I’ve never felt so definitely at the end of my own personal narrative. If my life is a three (or 12) part series, the first part of my life is ending. Have you ever felt this way? I haven’t.
I feel like a new character is emerging.
Astrologically, I’m almost through my Saturn Return, but metaphorically I feel like there are two very distinct versions of myself separated by a river. Most of me has crossed over – I am an inhabitant of an elsewhere and I am older, wiser, more empowered. There is, however, the smaller tenacious part of me that lingers by the edge of the river, watching my newer self across the distance. I stick my toe in the water, but I cannot cross over yet.
That small part of me is attached to what is.
My core belief is that part of our ultimate journey in life is learning to love the slowest parts of ourselves. This is what it means to love unconditionally. This is what it means to surrender. When I send love to the part of myself that cannot yet cross over, I empower her to take the leap when she’s ready. I convince her that the other side is a safe place to reside. I let her know that what she feels is valid. Conversely, when I force, push, belittle, tug at, or deny that part of myself, she cries, she acts out, and she stays unwilling to meet her ‘better half.’ I have to honor the slowest parts because I promise: a small part of a larger self committed to sabotaging the rest, will make an entire life a living nightmare.
And both selves, the emergent and the stagnant, will suffer.
What does it mean to love the slowest parts of yourself? It means allowing yourself the space to cry or vent or whine. It means sitting with the uncomfortable feelings that come up (instead of pretending they don’t exist). It can mean sitting down and praying – praying for courage, or strength, for wisdom or peace. For me, it’s understanding that my slowest self LOVES support. It’s finding a coach or mentor who can provide loving structure and accountability so I can move forward toward my dreams.

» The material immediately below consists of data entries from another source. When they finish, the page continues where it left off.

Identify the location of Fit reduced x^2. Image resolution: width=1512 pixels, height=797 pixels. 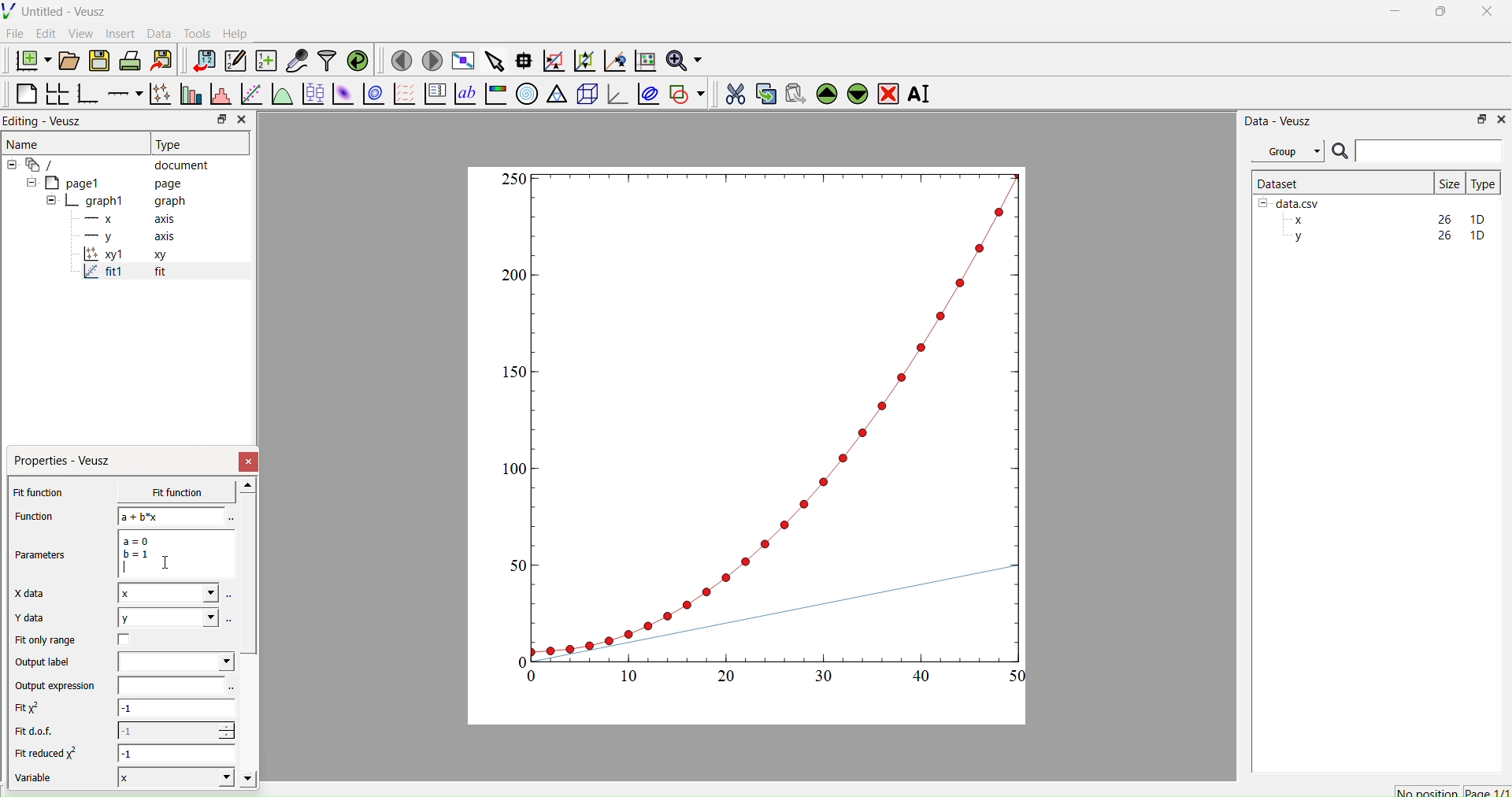
(49, 753). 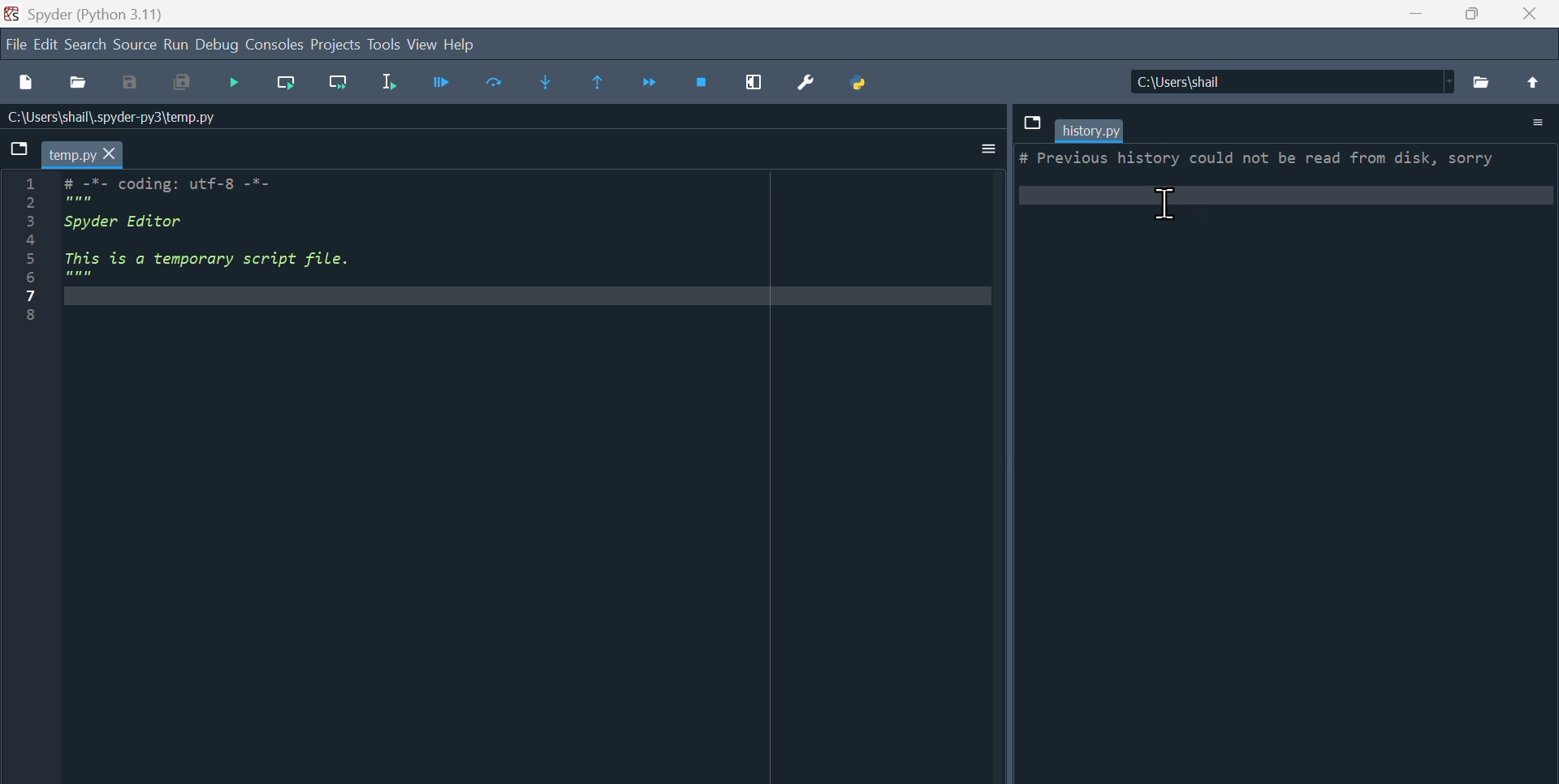 What do you see at coordinates (84, 44) in the screenshot?
I see `Search` at bounding box center [84, 44].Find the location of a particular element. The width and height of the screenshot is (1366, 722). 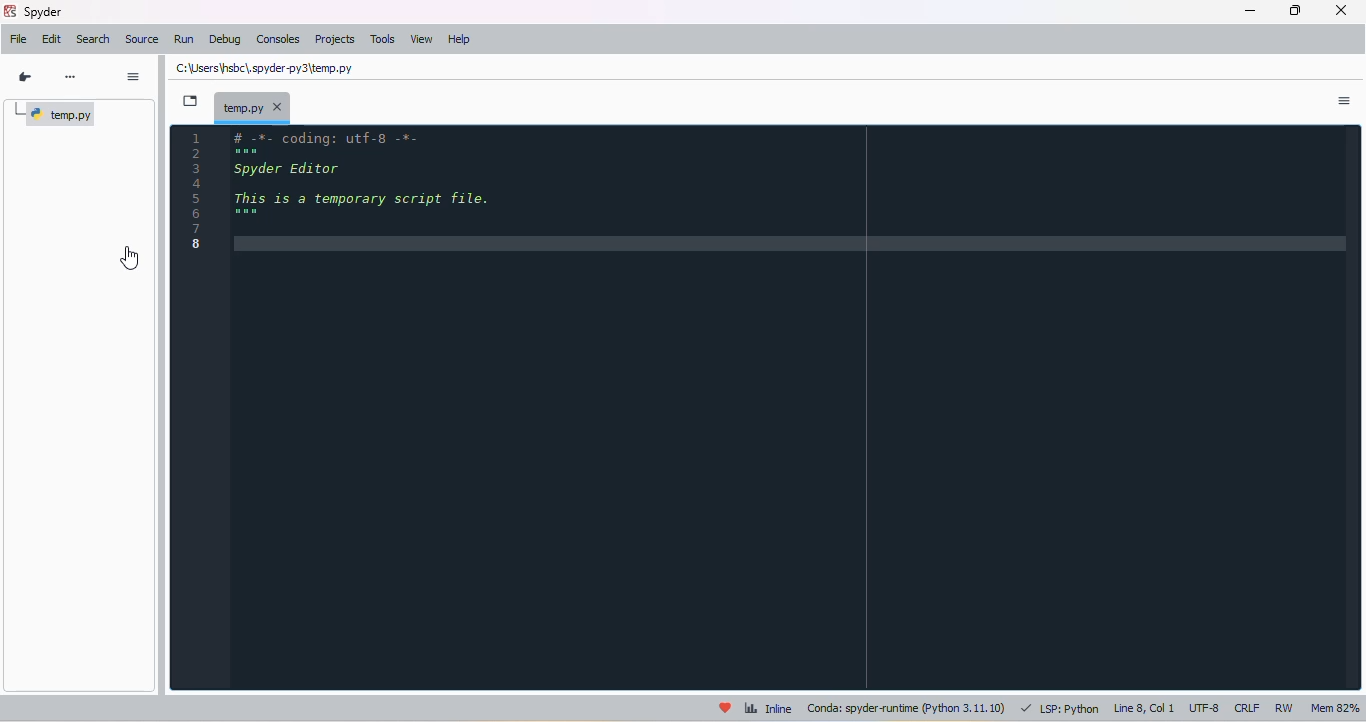

editor is located at coordinates (790, 405).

Loving the slowest part of yourself isn’t letting yourself off the hook. It’s holding your own hand and guiding yourself forward…with love.
It is acknowledging your fears, shame, failure, or grief as ONE PART or an infinitely larger picture. It’s accepting the implied: that where there is a slowest part, there’s a part that’s moving quickly. The slowest part of yourself isn’t all you are.

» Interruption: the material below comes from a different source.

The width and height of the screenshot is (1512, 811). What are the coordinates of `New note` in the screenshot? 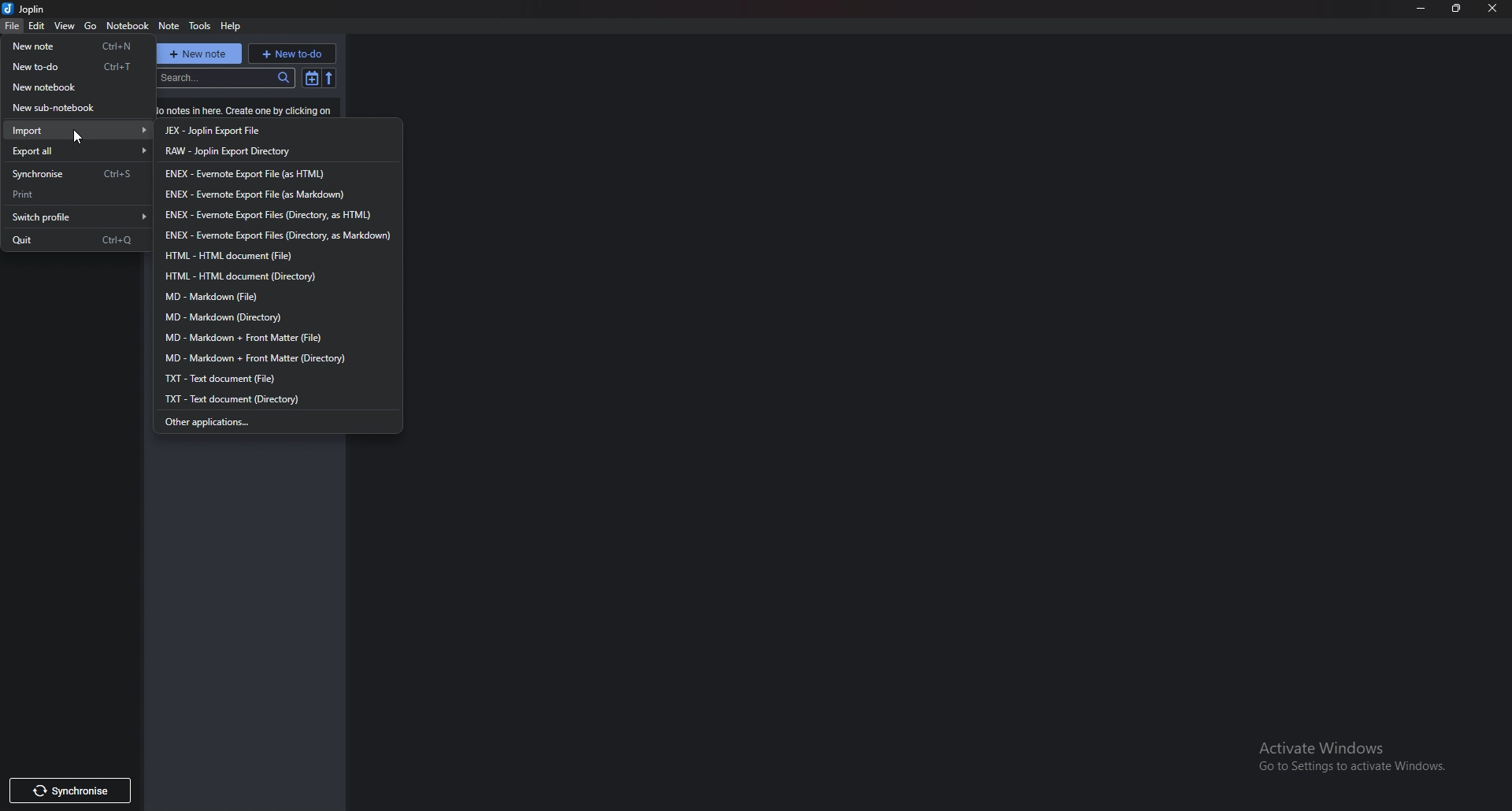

It’s a practice in unconditional self-love.
It’s loving the you that hasn’t yet lost the all weight, the you that’s still in love with self-destructive partners, the you that doesn’t quite know how to achieve her goals, but is bursting with the knowledge that its time to try.
It is trusting and loving what is.
And knowing, wherever it is your going, you are strong enough to get there and trusting that you’ll do it….in perfect time.
And so it is.
How do you love the slowest part of yourself?